Pentagon's $11 Billion Healthcare Record System Will Be Obsolete Before It's Even Built

Loren Thompson | Forbes | March 3, 2015

...In order to understand why the modernization initiative is doomed to failure, you need only grasp the significance of two key phrases the program office uses in its approach to industry for proposals.  First, it says it is seeking a “state-of-the-market” electronic health record system.  Second, it says whatever it selects will be an “off-the-shelf” product.  In other words, it is seeking to acquire an electronic health record system that already exists in an industry noted for its antiquated approach to the movement of information.  Furthermore, despite the program office’s insistence that it will avoid getting locked into reliance on a single monopolistic vendor, the project manager told Politico he envisions the contract as “an extensive prenup and no divorce.”

Sounds like vendor lock to me.  The business model the program is pursuing resembles a proprietary enterprise software system of the sort that many major hospitals have installed.  If you don’t know what an enterprise software system is, the first sentence in Wikipedia’s entry on the subject gets to the point: “Enterprise software…is purpose-designed computer software used to satisfy the needs of an organization rather than individual users.”  Got that — rather than individual users?  This approach to information system design is a throwback to the pre-internet days of mainframe computers.  In fact, the dominant version currently in use by private healthcare providers relies on upgrades to software developed nearly half a century ago at the Massachusetts General Hospital.
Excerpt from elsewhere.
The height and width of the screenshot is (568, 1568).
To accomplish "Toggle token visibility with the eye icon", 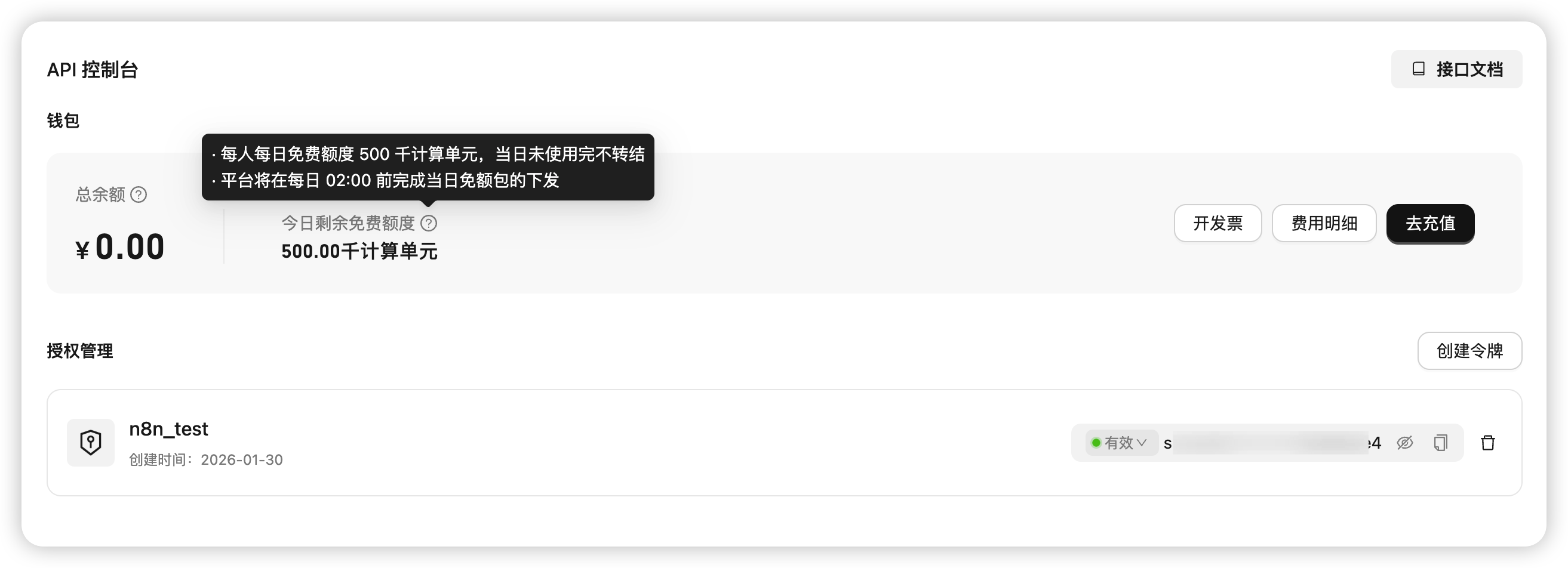I will [1405, 443].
These enterprise systems have proliferated in healthcare during the Obama years due to an imposing structure of federal incentives and penalties put in place to encourage the transition from paper to electronic health records.  That transition was intended to facilitate communication and collaboration across the healthcare community, but the information service companies that have leveraged federal rules to sell their record systems profit more from limiting access to paying customers.  Some major medical complexes have paid over a billion dollars to install their enterprise systems, and yet still have to pay high fees to move information beyond the boundaries of their in-house information systems.  Thus, the Obama-era incentives have promoted digitization in healthcare without promoting integration.  In some ways, the system is more balkanized now than it used to be, because the cost and complexity of the installed technology deters sharing.

A RAND Corporation report issued last year compared the implementation of information technology in the healthcare field very unfavorably with other parts of the information economy, describing the current state of healthcare IT as “proprietary designs and terminologies not well-suited for interface” typified by “minimal user feedback” and “high cost of failure.” ...

Open Health News' Take: 

This is one of the most insightful pieces that we have come across on the topic of the Pentagon's EHR procurement program and why it is guaranteed to fail. We have published two extensive articles in the past couple of months that outline why the open source bid to implement the open source VistA EHR is the only option that can succeed. This bid was led by PwC and Google and it was unexpectedly kicked out of the competition by the DoD bureaucracy.

The articles are:

US Defense Think Tank Calls for DoD to Adopt the Open Source VistA EHR and Avoid Closed and Proprietary EHRs.
Roger A. Maduro | Open Health News | February 13, 2015
One of the most prestigious U.S. defense think tanks, the Center for a New American Security (CNAS), issued a white paper Thursday calling on the Department of Defense (DoD) to replace their existing dysfunctional “vendor-lock” medical records system with an electronic health records system (EHR) that is "extensible, flexible and easy to safely modify and upgrade as technology improves and interoperability demands evolve." The white paper warns that a "closed and proprietary" commercial EHR - such as the ones offered by Epic, Cerner or Allscripts - will lead to "vendor-lock” and isolation of health data. 

Google Joins VistA Team Proposing Open Source EHR for the Department of Defense
Roger A. Maduro | Open Health News | January 28, 2015
Google has thrown its hat into the EHR ring by joining the team led by PwC which is proposing that the Department of Defense (DoD) upgrade their current EHR to Defense Operational Readiness Health System (DORHS), a customized application built for the DoD and based on VistA, the open source EHR developed by the U.S. Department of Veterans Affairs (VA)...Google’s participation has enormous implications for both the DoD’s EHR and to the healthcare industry as a whole. By choosing the open source EHR team, Google...has sent a clear message to the world that VistA is the best option for the DoD.

The Pentagon has spent 26 years under the yoke of lousy lock-in EHRs that has kept the military health system as a hostage to government contractors on anything related to health IT. This is the kind of "Stockholm Syndrome" path to EHR procurement as described by Paul Levy, former CEO of Beth Israel Deaconess Medical Center (BIDMC) in Massachusetts, in this article. Levy's explanation is the only one that fits the current behavior of the Department of Defense. Hopefully more writers like Thompson will expose this scandal and alert the rank-and-file military personnel and their families who will be the victims of this travesty.